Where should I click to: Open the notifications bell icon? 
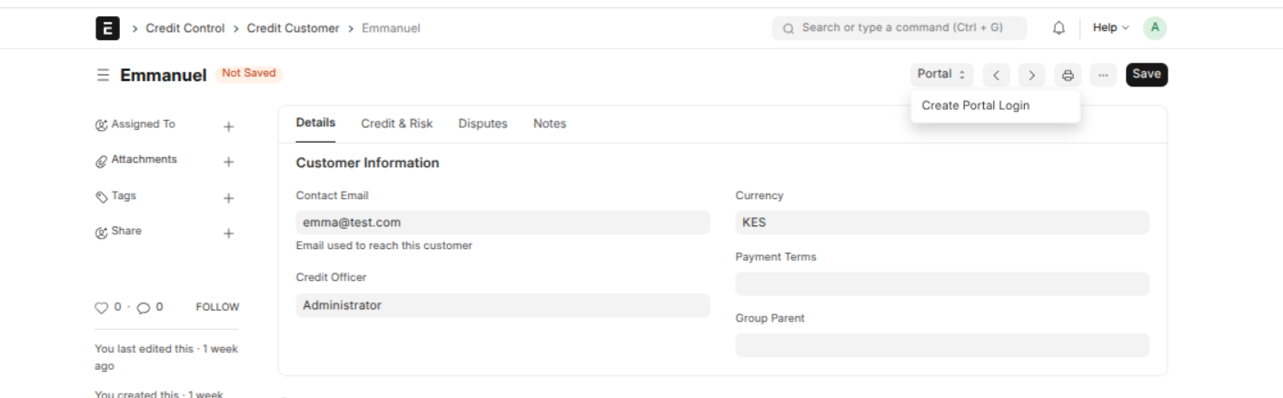[1059, 28]
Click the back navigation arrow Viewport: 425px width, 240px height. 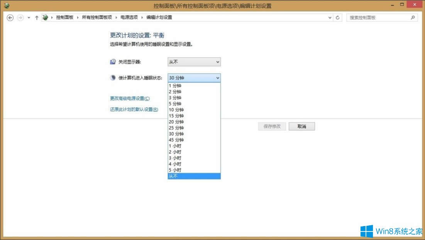point(10,17)
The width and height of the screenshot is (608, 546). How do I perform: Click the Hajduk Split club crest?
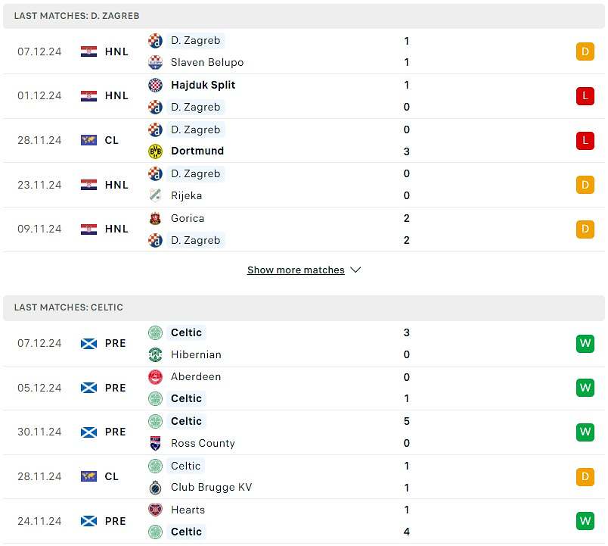click(156, 85)
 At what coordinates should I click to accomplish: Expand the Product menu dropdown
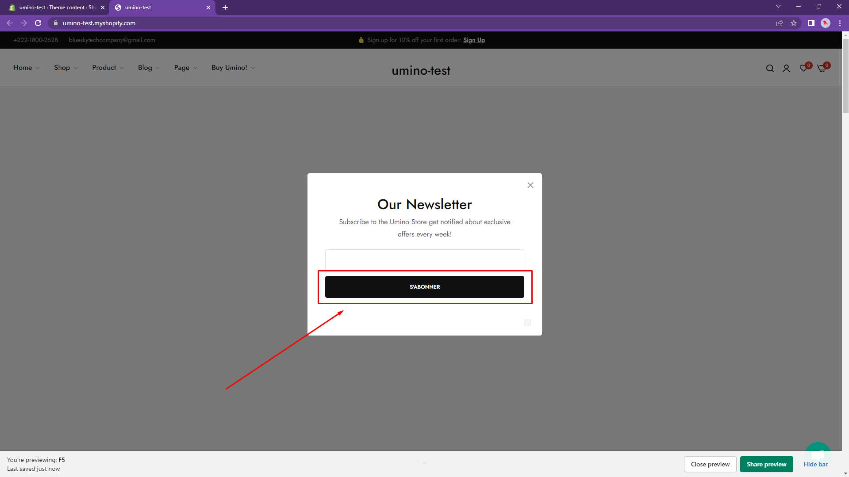pyautogui.click(x=108, y=68)
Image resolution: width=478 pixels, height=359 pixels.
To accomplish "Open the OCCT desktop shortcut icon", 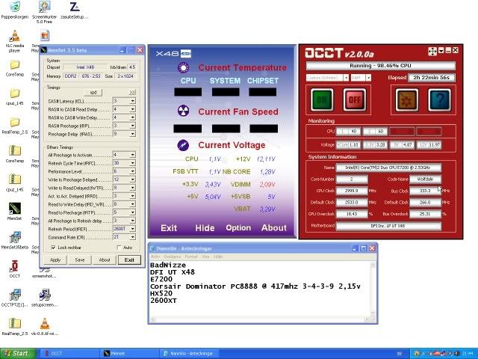I will coord(15,266).
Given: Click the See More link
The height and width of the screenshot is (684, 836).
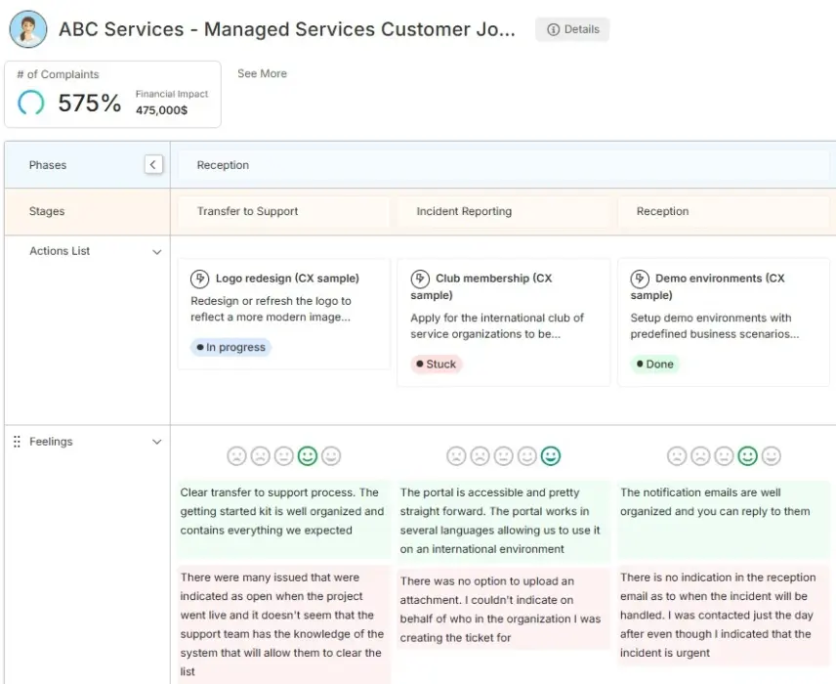Looking at the screenshot, I should [x=262, y=73].
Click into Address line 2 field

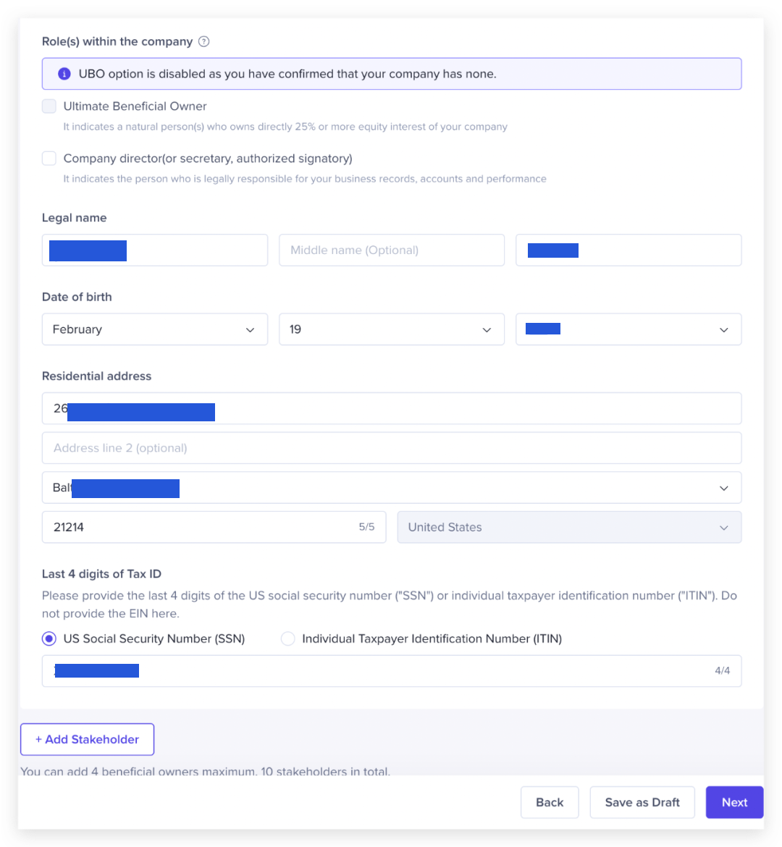(x=391, y=448)
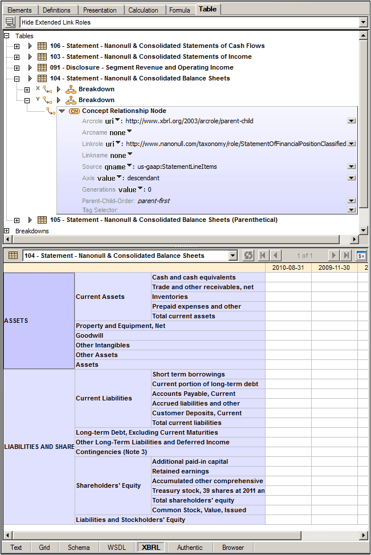This screenshot has height=555, width=371.
Task: Click the bottom horizontal scrollbar of the preview
Action: pyautogui.click(x=182, y=535)
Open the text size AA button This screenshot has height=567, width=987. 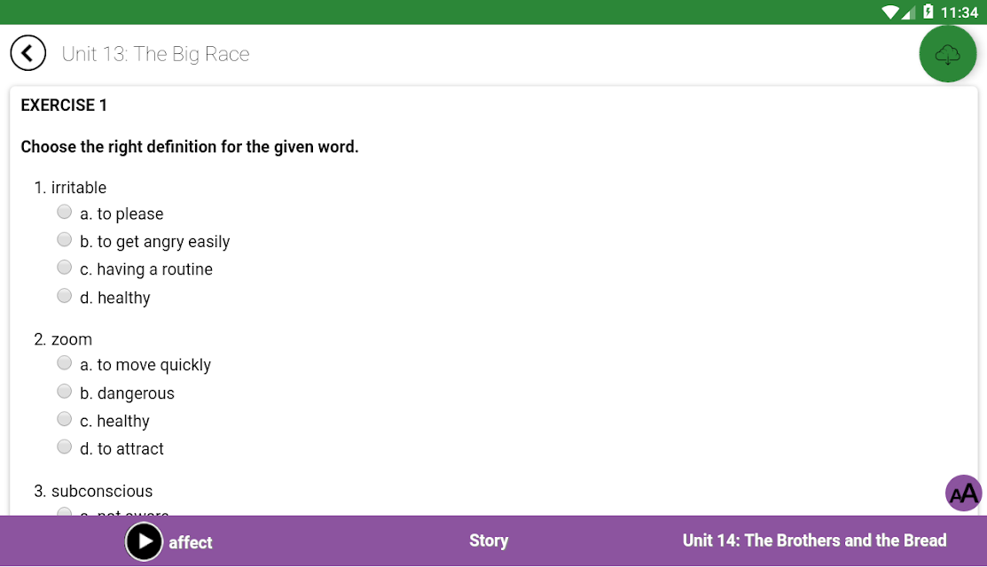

- _What is being asked_: Copy out the lines again, starting with the line that contains "The width and" and going on through the line that contains "pyautogui.click(x=108, y=68)", with each click coordinate in the answers offset by -35. Omit the pictures.

- _Task result_:
The width and height of the screenshot is (608, 546). How do I perform: Click the Hajduk Split club crest?
click(121, 50)
 At what coordinates should I click to accomplish: Expand the Product menu dropdown
pyautogui.click(x=73, y=33)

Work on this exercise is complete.